*** Opening Source passage ***

Dorset hospital defends £2,557 a day for interim boss
A hospital trust has defended paying its interim chief executive £2,557 a day while trying to save £20m.
Dorset County Hospital Trust's annual report showed Derek Smith was paid £248,041 for 97 days work plus £19,539 in travel and food expenses.
Public sector union Unison said staff at the hospital would "be shocked".
Trust chairman Dr Jeffrey Ellwood said a predicted budget deficit of £17m for 2011/12 had been reduced to "break even" since Mr Smith's appointment.
Dr Ellwood said this put the spending "into context".
The trust also spent £1,230 a day on interim "turnaround director" James Shillito for 90 days work, with £8,802 in expenses on top.
Interim director of finance Terry Tonks cost £1,194 a day for 158 days work, with an extra £16,755 in expenses.
Meanwhile interim director of human resources Tracey Peters was paid £663 a day for 174 days work, with an extra £4,040 expenses.
Tanya Palmer, regional head of health at Unison, said: "The idea that you pay a manager £2,557 a day when the hospital is desperate to save money is ludicrous.
"And claiming on an extra £20,000 in expenses is adding insult to injury.
"Most nurses earn around £1,800 a month after tax and to see someone earning hundreds of pounds more than that for just one day will be galling."
Mr Smith received his money for three or four days work a week from 1 September 2009 to 31 March 2010, the end of the financial year.

*** Closing Source passage ***
*** Opening Supplied data ***

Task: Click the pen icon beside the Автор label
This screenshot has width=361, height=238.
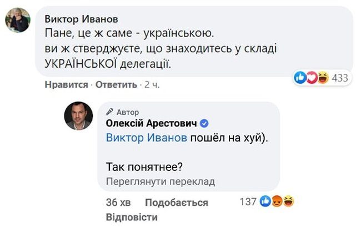Action: click(109, 112)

*** Closing Supplied data ***

Instructions for the task:
Resume the news report on the Dorset hospital's pay for its interim chief executive, picking up after its final sentence. Nothing in the listing is needed here.

Answer for the task:
The report was presented to the NHS trust's board, which was told £20m of savings needed to be made over three years to bring the hospital's finances back into surplus.
Dr Ellwood said: "We needed to recruit a strong team following the departure of key members of the board.
Job cuts shelved
"We were facing a £7.4m deficit [for 2009/10] and had no credible recovery plan in place.
"In that position it would have been extremely difficult to recruit a permanent chief executive or finance director, so we took the decision to appoint a team of experienced interims with proven track records in turning around organisations in financial difficulties.
"Together these appointments cost the trust £647,000."
He said the trust spent £315,000 more than if permanent executives had been in place during the same period.
Plans to axe up to 200 staff at the hospital were shelved in February.
Mr Smith said at the time that the hospital's efficiency savings "no longer depend on making any major staff reductions through redundancies".